Critical Software Updates and the Windows Update Catalog I’m not a big fan of Microsoft’s methods for keeping systems current: manual visits to Windows Update or the Automatic Updates client. In both cases, the interactive analysis tool frequently recommends I install software that is either not appropriate or not required. Often, hotfixes won’t install, don’t correct the problem, or interfere with another OS component, thus introducing new bugs. To avoid these problems, I prefer to use the Windows Update catalog to research, download, and test updates before I deploy them to production systems. The catalog has one major limitation for legacy users: It doesn't publish hotfixes for Windows NT, and you can't access the catalog from an NT system. You can download NT updates from the main Windows Update page as long as you access the site from a Windows XP, Windows 2000, Windows Me, or Windows 98 system; you can't interact with Windows Update on an NT system.

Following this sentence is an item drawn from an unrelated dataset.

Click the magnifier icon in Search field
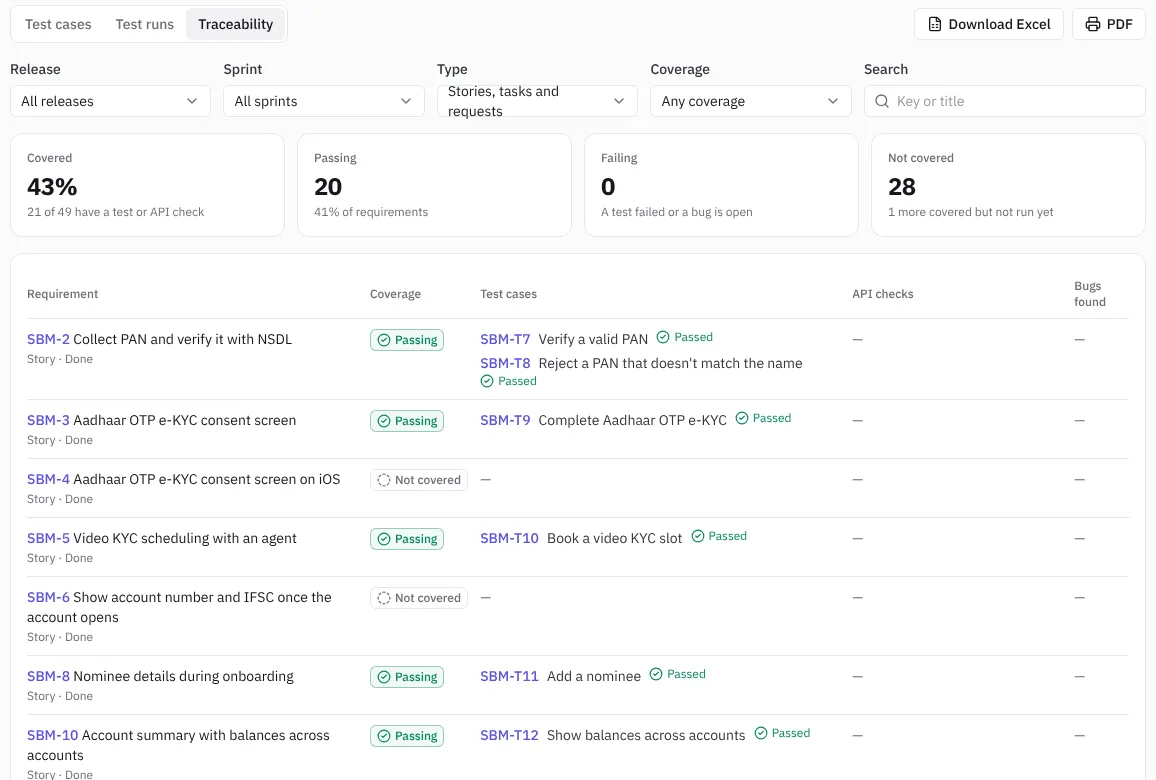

Every time Microsoft releases a critical update, the company (theoretically) adds the fix to the Windows Update catalog. If you know how to use the catalog, you can selectively download security updates and other code fixes appropriate for your environment. You can access the catalog from the main Windows Update page (http://v4.windowsupdate.microsoft.com/en/default.asp); in the left pane, find the See Also category and click Windows Update Catalog. If you don't see this link, click Personalize Windows Update under Other Options, and check the box that enables display of the catalog link. Alternatively, you can connect directly to the catalog by using the link http://v4.windowsupdate.microsoft.com/catalog/en/default.asp. If you haven’t visited Windows Update recently, the site might prompt you to install the most recent ActiveX control. If prompted, you must install the control to ensure the site operates properly.

The catalog page lets you review downloads by OS and hardware type. When you click the OS option, the next page displays a list of platforms, preferred language, and a blue Advanced Search Options item. To reduce the number of updates you’ll need to scan, I recommend you click Advanced Search Options and limit the search options to one category, such as Critical Updates and Service Packs or Windows Tools. You can perform similar searches when you use the Find Driver Updates option. When you select the driver option, the catalog displays a list of hardware categories, such as audio, video, network cards, cameras, and printers. Within each hardware category, you can refine your search by entering the vendor and the model of the component.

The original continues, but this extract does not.